*TASK DETAILS*
Render the lines starting at the one containing "to delete parameters" and ending at the one containing "The image size is (718, 540). point(183,299)" as a JSON list of strings, one string per line, skipping blank lines and leaving the pictures out.
# START OF THE RECORDS
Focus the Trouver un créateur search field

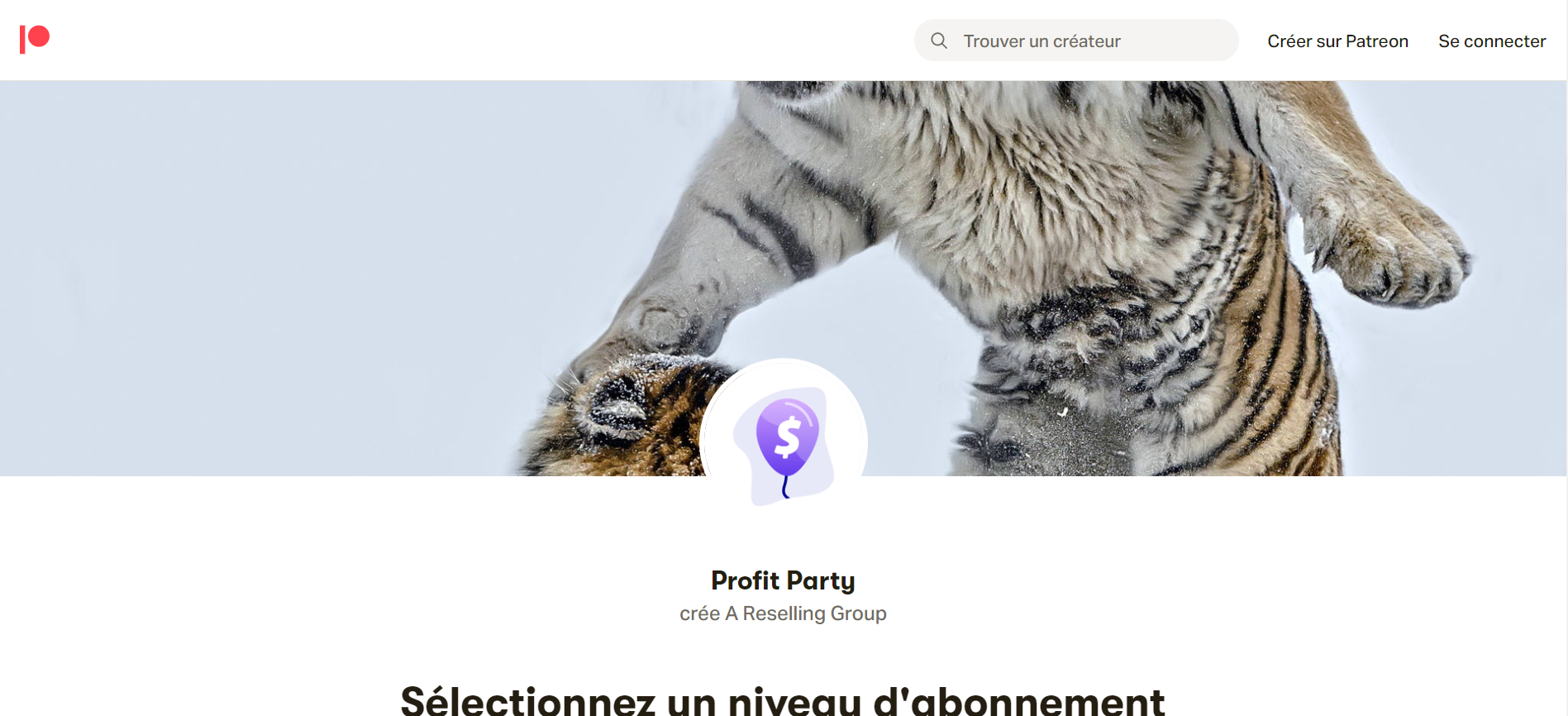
# END OF THE RECORDS
# START OF THE RECORDS
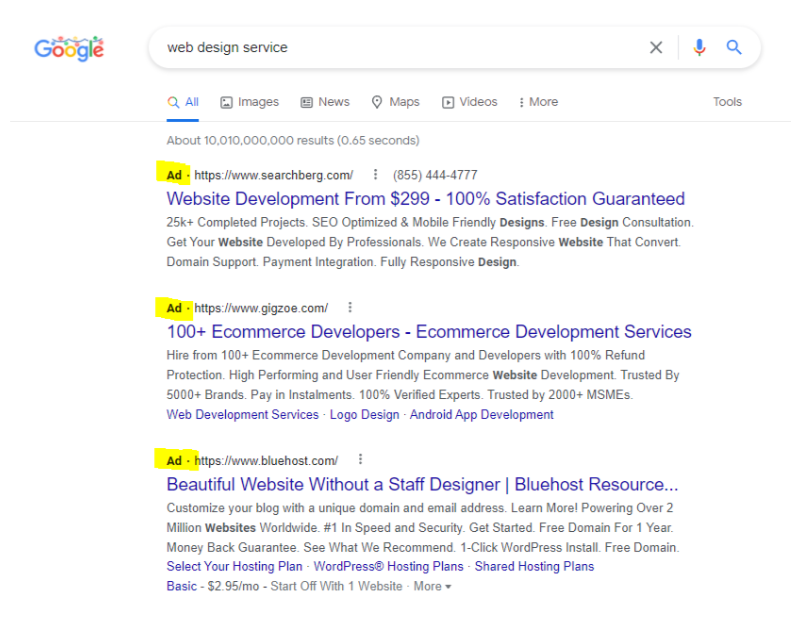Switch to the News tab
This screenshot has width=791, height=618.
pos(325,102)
# END OF THE RECORDS
# START OF THE RECORDS
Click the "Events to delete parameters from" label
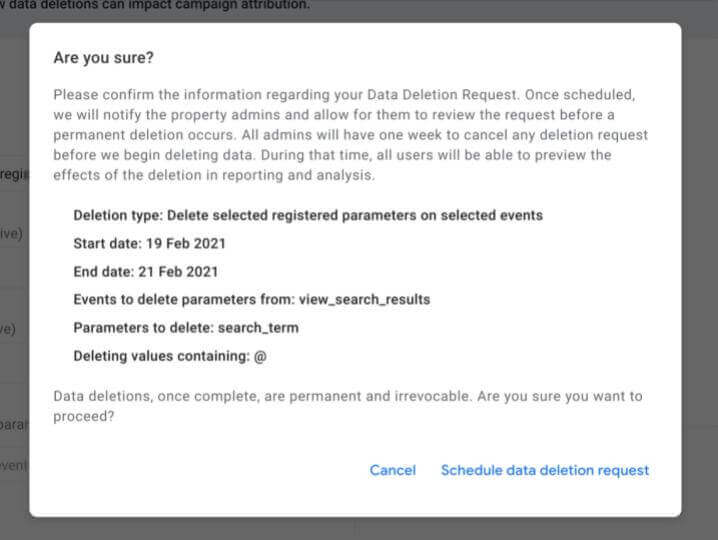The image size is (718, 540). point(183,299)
# END OF THE RECORDS
*REPLY TO THE TASK*
[
  "Click the \"Events to delete parameters from\" label",
  "The image size is (718, 540). point(183,299)"
]